CAIRO - Arab foreign ministers on Sunday accused Iran of interfering in the affairs of other Middle East states and undermining regional security, as officials met at an emergency Arab League session to discuss escalating tensions in the region.
The crisis between the Sunni Muslim kingdom of Saudi Arabia and Shi'ite Muslim power Iran, both major oil exporters, started when Saudi authorities executed Shi'ite cleric Nimr al-Nimr on Jan. 2, triggering outrage among Shi'ites across the Middle East.
In response, Iranian protesters stormed the Saudi embassy in Tehran, prompting Riyadh to sever relations. Tehran then cut all commercial ties with Riyadh, and banned pilgrims from travelling to Mecca.
Opening the emergency Arab League session in Cairo, United Arab Emirates Foreign Minister Sheikh Abdullah bin Zayed al-Nahyan said the meeting "comes in light of a dangerous escalation".
Saudi Arabia said on Saturday after an extraordinary Gulf Cooperation Council meeting that it would take "additional measures" against Iran, but did not elaborate further.

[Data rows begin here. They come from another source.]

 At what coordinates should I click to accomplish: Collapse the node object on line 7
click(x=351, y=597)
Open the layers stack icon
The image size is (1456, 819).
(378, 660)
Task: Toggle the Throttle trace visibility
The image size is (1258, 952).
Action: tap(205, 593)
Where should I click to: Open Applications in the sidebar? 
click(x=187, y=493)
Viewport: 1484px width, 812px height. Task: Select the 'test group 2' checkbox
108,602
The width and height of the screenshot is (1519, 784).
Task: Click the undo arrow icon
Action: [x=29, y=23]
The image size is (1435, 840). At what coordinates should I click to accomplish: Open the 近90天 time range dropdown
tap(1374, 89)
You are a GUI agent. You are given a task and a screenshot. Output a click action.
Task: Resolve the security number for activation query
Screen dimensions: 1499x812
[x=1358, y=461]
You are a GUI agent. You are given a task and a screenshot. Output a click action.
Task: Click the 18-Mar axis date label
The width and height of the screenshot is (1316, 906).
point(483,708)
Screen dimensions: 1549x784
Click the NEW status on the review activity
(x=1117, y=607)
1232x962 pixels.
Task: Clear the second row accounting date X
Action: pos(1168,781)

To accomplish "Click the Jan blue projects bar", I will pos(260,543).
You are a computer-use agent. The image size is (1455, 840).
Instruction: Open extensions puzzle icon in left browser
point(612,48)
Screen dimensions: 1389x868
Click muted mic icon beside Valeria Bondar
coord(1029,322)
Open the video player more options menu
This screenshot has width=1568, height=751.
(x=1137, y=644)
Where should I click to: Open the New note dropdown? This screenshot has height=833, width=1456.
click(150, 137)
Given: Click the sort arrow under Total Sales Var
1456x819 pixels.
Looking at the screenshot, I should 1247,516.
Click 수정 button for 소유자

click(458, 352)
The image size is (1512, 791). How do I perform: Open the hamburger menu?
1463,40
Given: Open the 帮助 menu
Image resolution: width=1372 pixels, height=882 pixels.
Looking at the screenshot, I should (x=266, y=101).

"We strongly condemn the attacks on diplomatic missions by Iran and absolutely reject the Iranian policy of interference in the affairs of the kingdom and any other Arab state," Nahyan said. "Iran does not hesitate to exploit sectarianism as a way to gain control of the region," he added. "These attacks clearly reflect the approach that the Iranian policy is taking in our Arab region specifically ... with its interference in the affairs of the (region's) states and instigation of sectarian strife and shaking its security and stability," said Saudi Foreign Minister Adel al-Jubeir.